REQUIRED WORK
Skip all pictures; return exactly the lines from the one containing "Where should I" through the end of the data.

LISTED ENTRIES
----------------

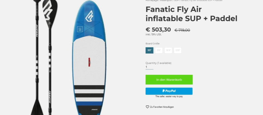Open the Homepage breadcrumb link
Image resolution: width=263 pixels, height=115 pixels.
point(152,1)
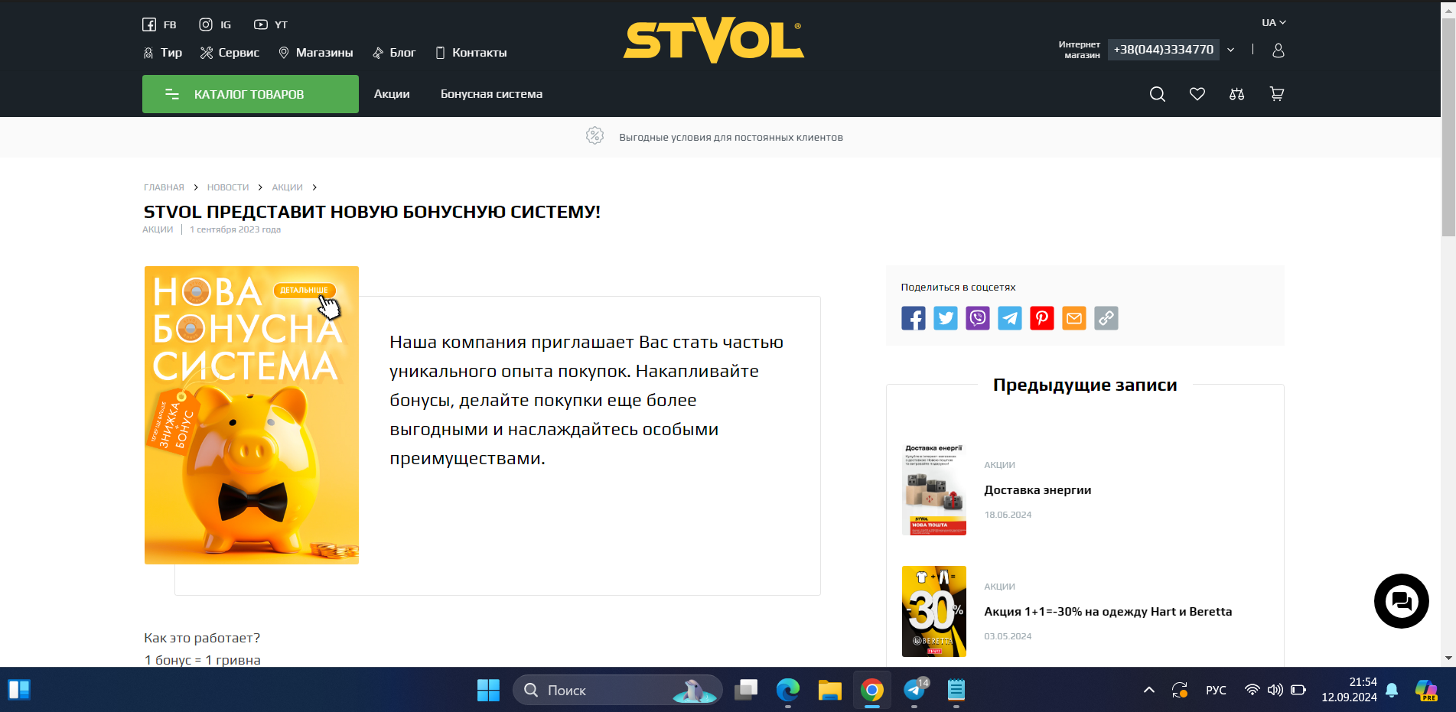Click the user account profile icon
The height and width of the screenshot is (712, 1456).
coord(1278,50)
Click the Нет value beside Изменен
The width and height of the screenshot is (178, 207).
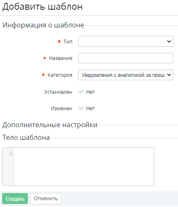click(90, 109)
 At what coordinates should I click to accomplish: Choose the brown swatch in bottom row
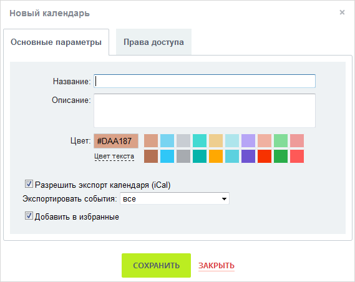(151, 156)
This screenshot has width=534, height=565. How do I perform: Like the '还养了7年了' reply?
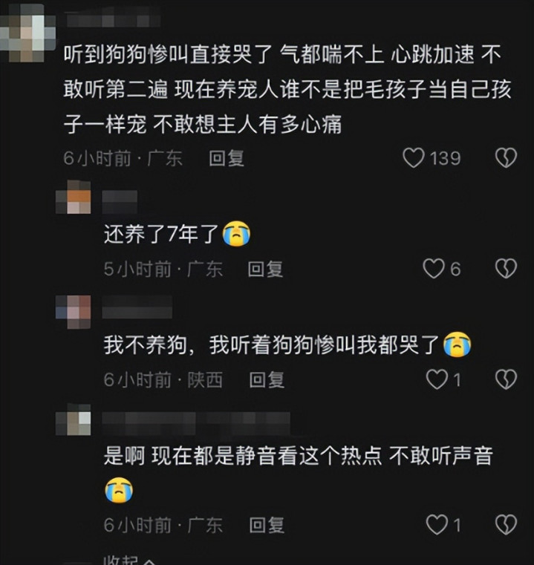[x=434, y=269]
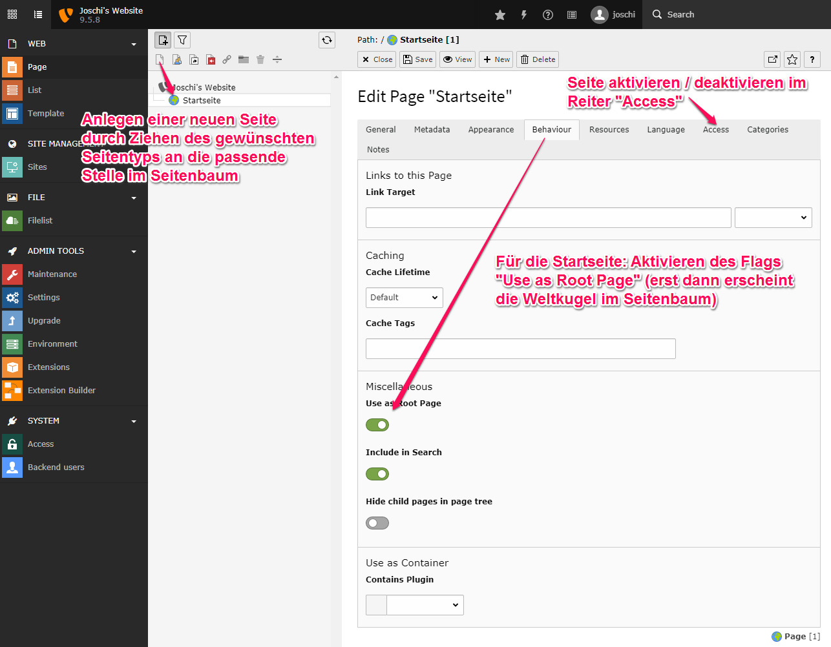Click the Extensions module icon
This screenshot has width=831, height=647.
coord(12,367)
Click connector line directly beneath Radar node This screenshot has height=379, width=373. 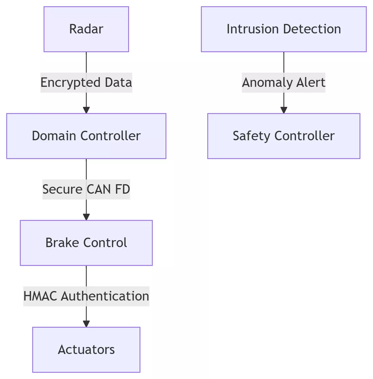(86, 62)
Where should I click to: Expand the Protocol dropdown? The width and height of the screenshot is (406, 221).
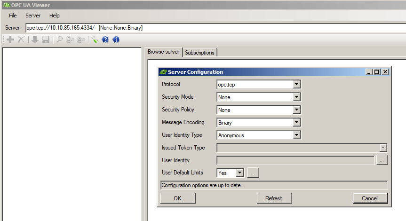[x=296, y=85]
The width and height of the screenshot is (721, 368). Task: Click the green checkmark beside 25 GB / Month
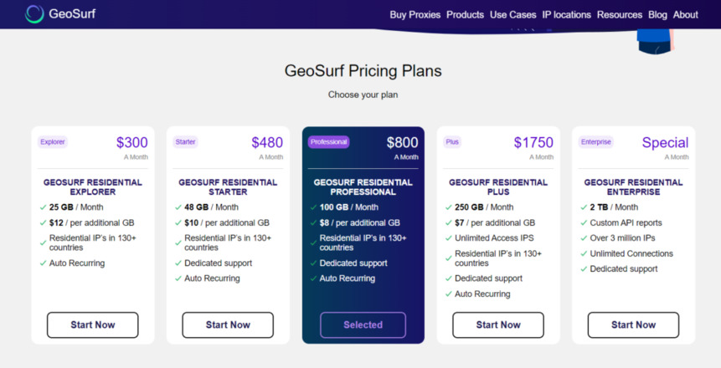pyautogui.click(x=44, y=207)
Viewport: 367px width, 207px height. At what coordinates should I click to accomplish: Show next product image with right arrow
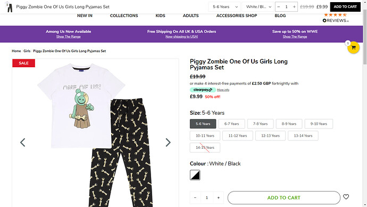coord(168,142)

----------------

RESPONSE
Where should I click to: Expand the Protocol dropdown? The width and height of the screenshot is (406, 221).
[x=296, y=85]
The width and height of the screenshot is (721, 368). Task: Click the green checkmark beside 25 GB / Month
pyautogui.click(x=44, y=207)
Viewport: 367px width, 207px height. At what coordinates should I click to accomplish: Show next product image with right arrow
coord(168,142)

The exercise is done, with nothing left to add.